- _Data supplied_
□ □ □ □

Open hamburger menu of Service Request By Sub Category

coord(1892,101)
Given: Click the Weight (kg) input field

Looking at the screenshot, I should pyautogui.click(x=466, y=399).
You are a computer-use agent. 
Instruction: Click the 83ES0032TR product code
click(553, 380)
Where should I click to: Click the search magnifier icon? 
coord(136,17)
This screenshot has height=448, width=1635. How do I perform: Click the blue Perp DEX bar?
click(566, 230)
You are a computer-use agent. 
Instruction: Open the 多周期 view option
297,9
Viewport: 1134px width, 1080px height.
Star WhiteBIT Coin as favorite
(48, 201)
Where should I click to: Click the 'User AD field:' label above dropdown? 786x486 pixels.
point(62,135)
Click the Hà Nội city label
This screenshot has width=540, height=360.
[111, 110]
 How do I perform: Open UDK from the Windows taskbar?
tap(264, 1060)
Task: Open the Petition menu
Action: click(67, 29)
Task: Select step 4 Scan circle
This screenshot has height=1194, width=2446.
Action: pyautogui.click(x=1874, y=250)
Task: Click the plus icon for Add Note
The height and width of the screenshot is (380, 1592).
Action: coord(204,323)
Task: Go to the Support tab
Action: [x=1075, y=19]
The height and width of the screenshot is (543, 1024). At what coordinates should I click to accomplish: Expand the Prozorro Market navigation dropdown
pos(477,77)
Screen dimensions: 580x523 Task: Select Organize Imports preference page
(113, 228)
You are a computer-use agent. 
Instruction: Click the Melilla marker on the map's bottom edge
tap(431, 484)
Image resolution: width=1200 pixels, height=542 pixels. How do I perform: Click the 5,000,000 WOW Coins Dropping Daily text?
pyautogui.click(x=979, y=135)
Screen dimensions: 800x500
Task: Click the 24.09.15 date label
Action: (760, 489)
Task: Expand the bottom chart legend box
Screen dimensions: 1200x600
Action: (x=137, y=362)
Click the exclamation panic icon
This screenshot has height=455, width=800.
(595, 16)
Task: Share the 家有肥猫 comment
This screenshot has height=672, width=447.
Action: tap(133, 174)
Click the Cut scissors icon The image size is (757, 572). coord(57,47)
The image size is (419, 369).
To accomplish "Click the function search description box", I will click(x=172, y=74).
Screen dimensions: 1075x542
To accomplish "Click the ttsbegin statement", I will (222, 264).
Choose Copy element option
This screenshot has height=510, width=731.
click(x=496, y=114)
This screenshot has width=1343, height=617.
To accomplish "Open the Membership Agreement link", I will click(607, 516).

□ □ □ □

Word for word, retype all of the material.

- _Task result_
Open hamburger menu of Service Request By Sub Category

coord(1892,101)
Given: Click the Weight (kg) input field

Looking at the screenshot, I should pyautogui.click(x=466, y=399).
You are a computer-use agent. 
Instruction: Click the 83ES0032TR product code
click(553, 380)
Where should I click to: Click the search magnifier icon? 
coord(136,17)
This screenshot has height=448, width=1635. How do I perform: Click the blue Perp DEX bar?
click(566, 230)
You are a computer-use agent. 
Instruction: Open the 多周期 view option
297,9
Viewport: 1134px width, 1080px height.
Star WhiteBIT Coin as favorite
(48, 201)
Where should I click to: Click the 'User AD field:' label above dropdown? 786x486 pixels.
point(62,135)
Click the Hà Nội city label
This screenshot has width=540, height=360.
[111, 110]
 How do I perform: Open UDK from the Windows taskbar?
tap(264, 1060)
Task: Open the Petition menu
Action: click(67, 29)
Task: Select step 4 Scan circle
This screenshot has height=1194, width=2446.
Action: pyautogui.click(x=1874, y=250)
Task: Click the plus icon for Add Note
The height and width of the screenshot is (380, 1592).
Action: coord(204,323)
Task: Go to the Support tab
Action: [x=1075, y=19]
The height and width of the screenshot is (543, 1024). At what coordinates should I click to accomplish: Expand the Prozorro Market navigation dropdown
pos(477,77)
Screen dimensions: 580x523 Task: Select Organize Imports preference page
(113, 228)
You are a computer-use agent. 
Instruction: Click the Melilla marker on the map's bottom edge
tap(431, 484)
Image resolution: width=1200 pixels, height=542 pixels. How do I perform: Click the 5,000,000 WOW Coins Dropping Daily text?
pyautogui.click(x=979, y=135)
Screen dimensions: 800x500
Task: Click the 24.09.15 date label
Action: (760, 489)
Task: Expand the bottom chart legend box
Screen dimensions: 1200x600
Action: (x=137, y=362)
Click the exclamation panic icon
This screenshot has height=455, width=800.
(595, 16)
Task: Share the 家有肥猫 comment
This screenshot has height=672, width=447.
Action: tap(133, 174)
Click the Cut scissors icon The image size is (757, 572). coord(57,47)
The image size is (419, 369).
To accomplish "Click the function search description box", I will click(x=172, y=74).
Screen dimensions: 1075x542
To accomplish "Click the ttsbegin statement", I will (222, 264).
Choose Copy element option
This screenshot has height=510, width=731.
click(x=496, y=114)
This screenshot has width=1343, height=617.
To accomplish "Open the Membership Agreement link", I will click(607, 516).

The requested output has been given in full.